§ **Stored dataset items**:
---------------
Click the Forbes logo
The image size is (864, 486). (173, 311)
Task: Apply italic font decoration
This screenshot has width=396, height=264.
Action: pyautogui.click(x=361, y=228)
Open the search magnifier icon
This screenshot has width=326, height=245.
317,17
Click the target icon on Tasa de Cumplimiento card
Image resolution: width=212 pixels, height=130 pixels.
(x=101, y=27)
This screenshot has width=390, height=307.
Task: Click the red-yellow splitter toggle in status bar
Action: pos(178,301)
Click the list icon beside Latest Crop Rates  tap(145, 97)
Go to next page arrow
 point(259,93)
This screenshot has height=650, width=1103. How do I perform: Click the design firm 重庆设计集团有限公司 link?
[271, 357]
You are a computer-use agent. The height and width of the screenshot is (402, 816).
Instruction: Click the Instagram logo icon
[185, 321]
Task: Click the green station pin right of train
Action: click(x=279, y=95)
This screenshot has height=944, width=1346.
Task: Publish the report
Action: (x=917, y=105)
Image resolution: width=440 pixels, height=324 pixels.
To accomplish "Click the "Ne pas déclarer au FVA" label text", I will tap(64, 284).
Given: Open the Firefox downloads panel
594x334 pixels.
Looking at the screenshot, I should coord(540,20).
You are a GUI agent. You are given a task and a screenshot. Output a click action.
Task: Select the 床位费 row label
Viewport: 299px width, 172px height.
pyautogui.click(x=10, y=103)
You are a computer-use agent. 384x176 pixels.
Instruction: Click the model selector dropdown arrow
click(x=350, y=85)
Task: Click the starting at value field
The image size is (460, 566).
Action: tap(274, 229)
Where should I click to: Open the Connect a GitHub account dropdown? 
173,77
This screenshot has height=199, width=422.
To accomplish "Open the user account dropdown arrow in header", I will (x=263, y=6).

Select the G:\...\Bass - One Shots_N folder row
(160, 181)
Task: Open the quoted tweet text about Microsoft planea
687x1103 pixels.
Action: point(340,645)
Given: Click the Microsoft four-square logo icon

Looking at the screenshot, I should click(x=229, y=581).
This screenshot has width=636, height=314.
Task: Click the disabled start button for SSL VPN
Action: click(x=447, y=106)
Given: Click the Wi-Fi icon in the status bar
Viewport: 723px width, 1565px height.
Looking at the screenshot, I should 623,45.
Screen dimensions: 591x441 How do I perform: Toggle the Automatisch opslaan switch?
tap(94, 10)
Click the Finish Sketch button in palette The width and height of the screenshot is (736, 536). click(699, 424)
---------------
Among the entries above, locate the lines containing "The image size is (460, 566)." and "Given: Click the Wi-Fi icon in the status bar", and transcribe exactly those two lines and all lines between.

§ **YOUR SOLUTION**:
The image size is (460, 566).
Action: tap(274, 229)
Where should I click to: Open the Connect a GitHub account dropdown? 
173,77
This screenshot has height=199, width=422.
To accomplish "Open the user account dropdown arrow in header", I will (x=263, y=6).

Select the G:\...\Bass - One Shots_N folder row
(160, 181)
Task: Open the quoted tweet text about Microsoft planea
687x1103 pixels.
Action: point(340,645)
Given: Click the Microsoft four-square logo icon

Looking at the screenshot, I should click(x=229, y=581).
This screenshot has width=636, height=314.
Task: Click the disabled start button for SSL VPN
Action: click(x=447, y=106)
Given: Click the Wi-Fi icon in the status bar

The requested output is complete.